Acórdão nº 80/08.0PTVIS.C1 de Court of Appeal of Coimbra (Portugal), 01 de Março de 2010

Magistrado ResponsávelGOMES DE SOUSA
Data da Resolução01 de Março de 2010
EmissorCourt of Appeal of Coimbra (Portugal)

S Meio Processual: RECURSO PENAL Decisão: CONFIRMADA Legislação Nacional: ARTIGOS 292º,Nº1 E 69º,Nº1 DO CP, 127º E 344º,Nº2, 374º,Nº2 E 379º,Nº1 DO CPP; DL N º291/90 DE 20/09, DL 192/2006 DE 25/09 E PORTARIAS Nº 784/94 DE 13/08 E Nº1556/07 DE 10/12 Sumário: 1.Confessada integralmente e sem reservas a conduta, e tendo o tribunal afirmado que baseou a sua convicção, entre outros pontos, nessa mesma confissão e no exame quantitativo ao teor de álcool no sangue, no sangue, basta para fundamentação factual num crime de tal natureza, aliás de acordo com o estabelecido no artigo 344º, nº 2, al. a) do Código de Processo Penal.

  1. Não se torna necessário que o arguido tenha consciência do teor exacto da taxa de álcool no sangue, sim que tenha consciência de que ingeriu bebidas alcoólicas e que a taxa respectiva – a apurar apenas por métodos científicos ou técnicos com quantificação desconhecida a priori e de impossível quantificação por convencimento pessoal ou crença – tem um significado normativo claro. Isto é, para afirmar o dolo e a consciência da ilicitude é aqui essencial ver o facto como realidade normativa e não como realidade naturalística.

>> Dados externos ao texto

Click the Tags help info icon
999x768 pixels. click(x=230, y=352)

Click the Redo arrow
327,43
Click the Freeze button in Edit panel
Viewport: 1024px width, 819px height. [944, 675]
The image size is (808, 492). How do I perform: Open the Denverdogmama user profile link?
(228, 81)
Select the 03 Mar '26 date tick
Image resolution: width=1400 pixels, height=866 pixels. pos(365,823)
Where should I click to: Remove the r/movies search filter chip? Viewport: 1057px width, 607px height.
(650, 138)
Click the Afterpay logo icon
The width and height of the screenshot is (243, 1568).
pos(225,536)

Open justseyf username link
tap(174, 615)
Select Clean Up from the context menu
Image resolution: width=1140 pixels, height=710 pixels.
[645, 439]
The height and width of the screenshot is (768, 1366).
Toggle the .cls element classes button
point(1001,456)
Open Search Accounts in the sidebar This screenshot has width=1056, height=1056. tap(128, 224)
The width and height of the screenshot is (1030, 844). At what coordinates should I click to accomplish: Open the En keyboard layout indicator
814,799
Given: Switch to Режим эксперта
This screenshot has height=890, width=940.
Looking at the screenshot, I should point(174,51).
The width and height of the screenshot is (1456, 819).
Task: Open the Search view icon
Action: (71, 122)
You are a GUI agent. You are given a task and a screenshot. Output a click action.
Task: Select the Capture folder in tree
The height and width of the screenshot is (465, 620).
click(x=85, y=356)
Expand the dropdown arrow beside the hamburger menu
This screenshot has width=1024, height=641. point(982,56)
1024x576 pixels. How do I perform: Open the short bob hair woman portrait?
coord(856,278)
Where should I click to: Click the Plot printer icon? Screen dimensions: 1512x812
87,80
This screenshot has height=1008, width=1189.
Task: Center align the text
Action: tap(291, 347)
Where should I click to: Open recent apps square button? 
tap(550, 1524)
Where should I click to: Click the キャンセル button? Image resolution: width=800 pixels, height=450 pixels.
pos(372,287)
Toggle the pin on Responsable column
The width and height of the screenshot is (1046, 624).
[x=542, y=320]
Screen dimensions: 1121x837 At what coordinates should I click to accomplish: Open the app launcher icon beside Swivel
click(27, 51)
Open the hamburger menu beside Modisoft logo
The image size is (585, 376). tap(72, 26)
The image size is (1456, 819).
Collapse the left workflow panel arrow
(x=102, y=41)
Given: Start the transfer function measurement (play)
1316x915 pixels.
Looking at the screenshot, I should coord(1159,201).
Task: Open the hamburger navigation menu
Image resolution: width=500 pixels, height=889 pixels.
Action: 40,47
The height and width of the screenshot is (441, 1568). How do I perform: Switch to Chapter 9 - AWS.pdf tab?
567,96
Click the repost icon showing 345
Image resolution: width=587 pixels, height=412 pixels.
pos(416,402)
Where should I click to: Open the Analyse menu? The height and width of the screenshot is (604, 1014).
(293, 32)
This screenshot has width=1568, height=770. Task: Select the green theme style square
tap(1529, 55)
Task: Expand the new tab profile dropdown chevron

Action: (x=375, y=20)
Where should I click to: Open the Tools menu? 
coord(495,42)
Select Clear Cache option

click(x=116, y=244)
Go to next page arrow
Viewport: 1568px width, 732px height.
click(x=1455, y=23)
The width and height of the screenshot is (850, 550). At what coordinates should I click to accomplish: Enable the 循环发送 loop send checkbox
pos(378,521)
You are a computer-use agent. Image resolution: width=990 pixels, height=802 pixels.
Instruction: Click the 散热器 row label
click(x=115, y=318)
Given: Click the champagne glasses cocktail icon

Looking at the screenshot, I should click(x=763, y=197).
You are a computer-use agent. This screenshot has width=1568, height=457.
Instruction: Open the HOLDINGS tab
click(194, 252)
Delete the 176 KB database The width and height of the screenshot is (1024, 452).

  2. Os aparelhos já aprovados e fiscalizados dão garantia de “qualidade” metrológica, isso quer dizer que cumprem padrões de rigor apertados que o legislador entendeu suficientes para o seu uso e para, inclusive, a definição quantitativa de ilícitos contra-ordenacionais e criminais.

  3. Assim, quer a Portaria 784/94, quer a Portaria 1.556/07, regem, exclusivamente, a área da metrologia legal e a sua vigência destina-se a regulamentar a aprovação de aparelhos de medição, não contendo comandos que sejam operativos para lá dessa específica realidade.

  4. O seu campo de actuação – como o dos EMA previstos - esgota-se na actividade de aprovação e verificações do aparelho e não pode ser transposto para a audiência de julgamento.

  5. Assim, ao Tribunal cabe apenas certificar-se que os aparelhos utilizados pelas forças de segurança estão aprovados e regularmente verificados, sem prejuízo dos seus poderes de análise face à concreta conformação dos factos surgidos em audiência de julgamento e à aplicação das regras de apreciação da prova e do regular exercício do contraditório. Mas isto em concreto, que nunca por apelo a um hipotético e abstracto “erro máximo admissível” que não pode continuar a ser confundido com “margem de erro” para efeitos de apreciação concreta dos factos.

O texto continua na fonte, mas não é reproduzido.